## [WHAT IS EXPECTED]
Exact transcription, pictures omitted: begin at the top line of the records below and end with the line bearing "Image resolution: width=935".

## [RECORDED DATA]
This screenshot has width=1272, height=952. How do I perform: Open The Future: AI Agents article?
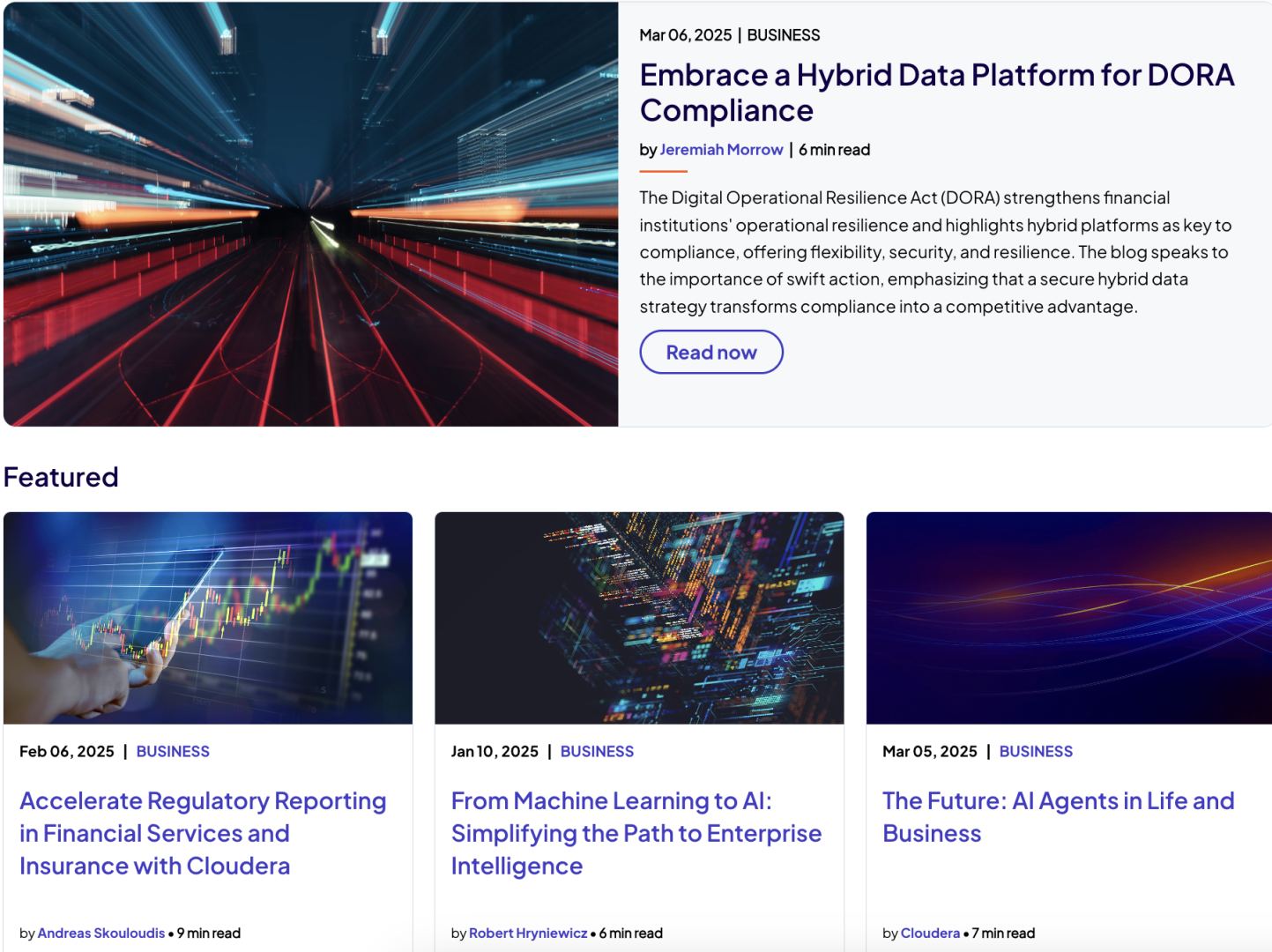[x=1058, y=817]
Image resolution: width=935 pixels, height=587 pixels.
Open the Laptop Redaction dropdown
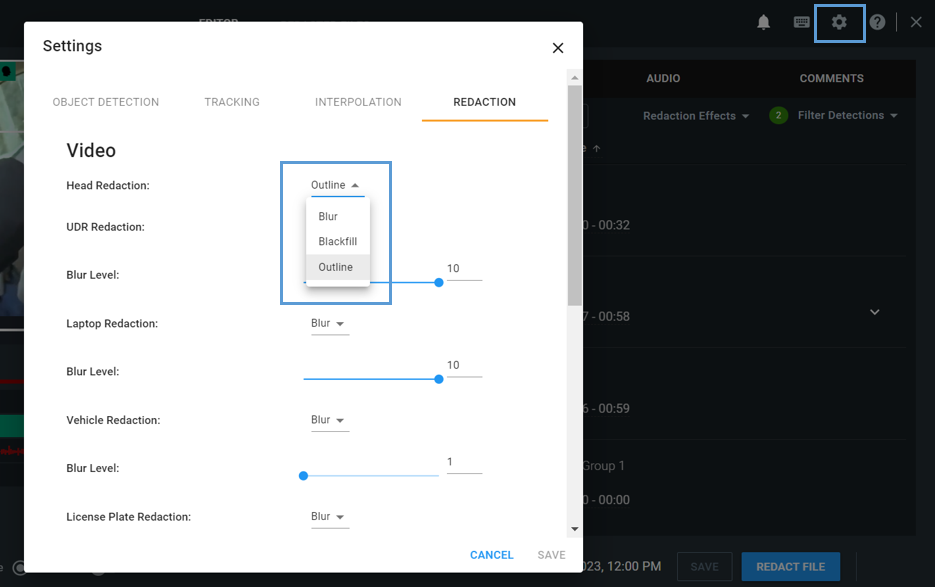click(x=328, y=324)
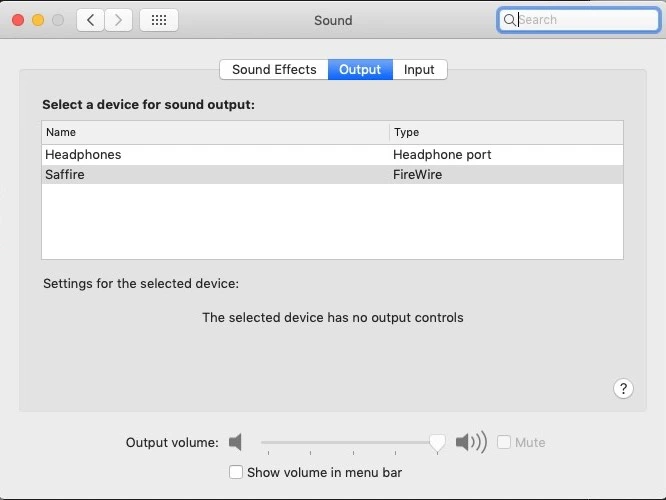The image size is (666, 500).
Task: Minimize the Sound window
Action: tap(38, 20)
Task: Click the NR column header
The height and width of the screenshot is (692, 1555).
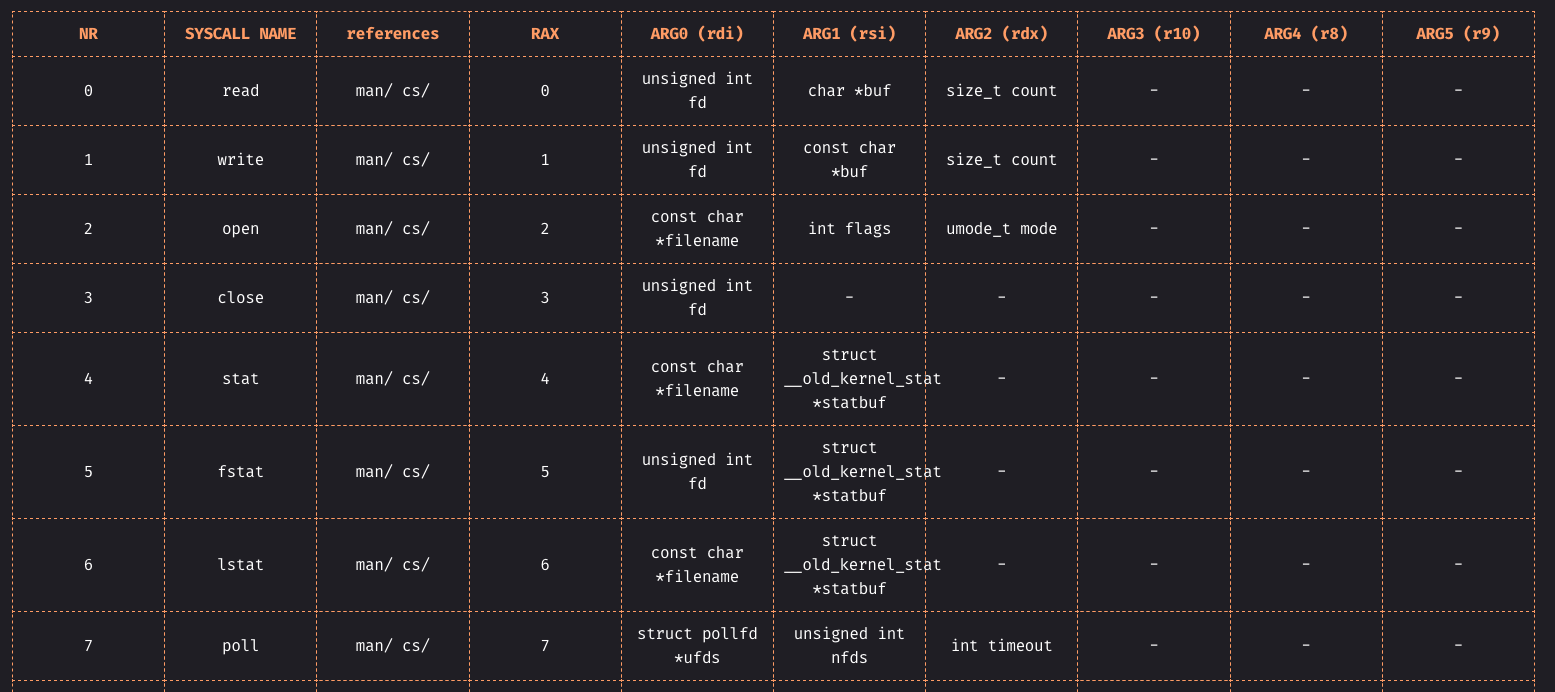Action: click(88, 34)
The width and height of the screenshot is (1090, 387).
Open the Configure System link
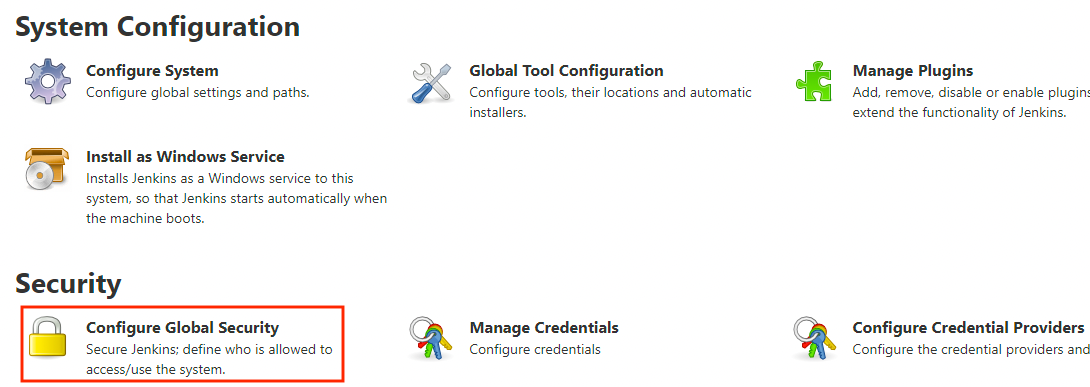coord(152,71)

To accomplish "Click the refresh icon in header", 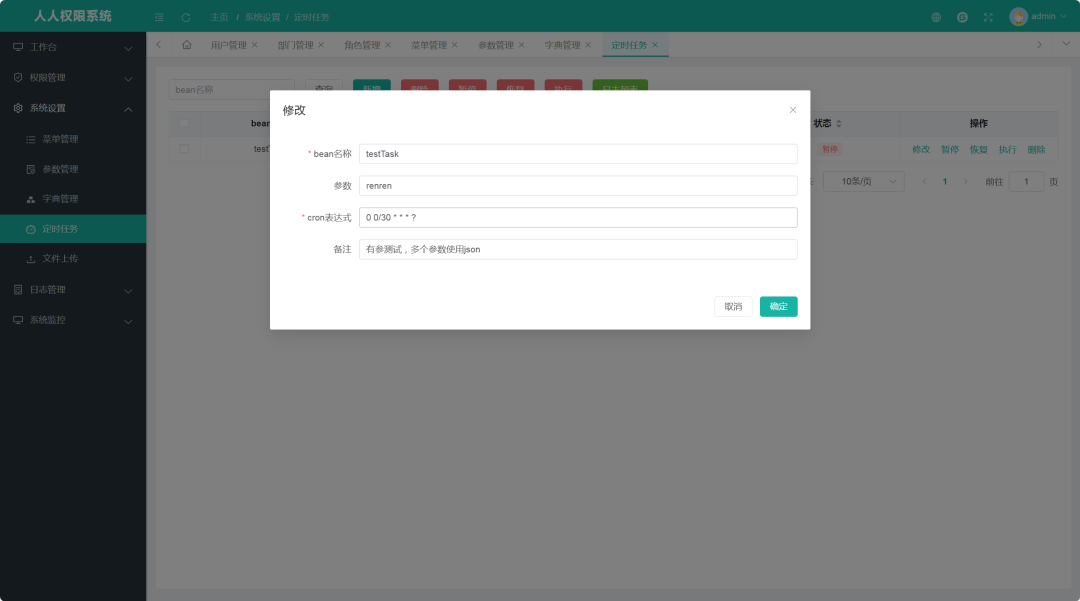I will click(x=186, y=17).
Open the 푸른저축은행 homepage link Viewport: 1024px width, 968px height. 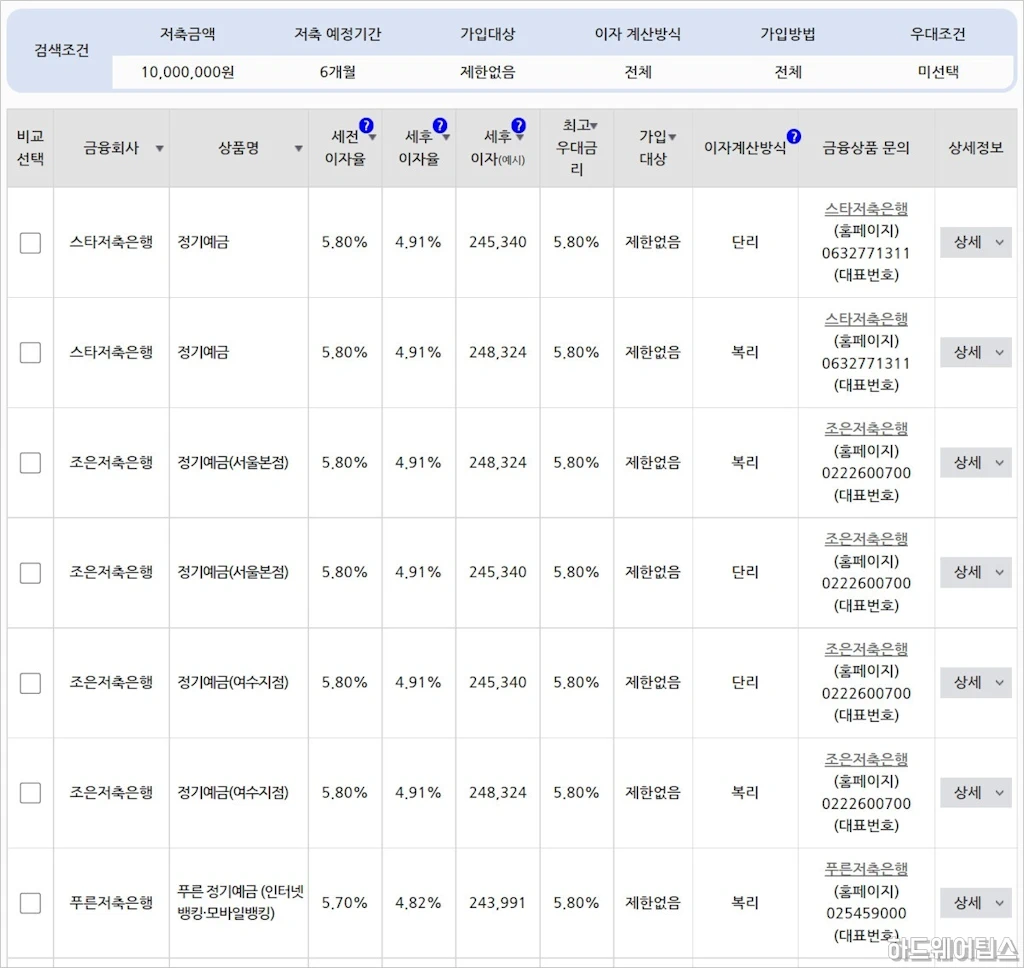(866, 869)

## [ANSWER SECTION]
This screenshot has width=1272, height=952. How do I perform: Open The Future: AI Agents article?
[x=1058, y=817]
Image resolution: width=935 pixels, height=587 pixels.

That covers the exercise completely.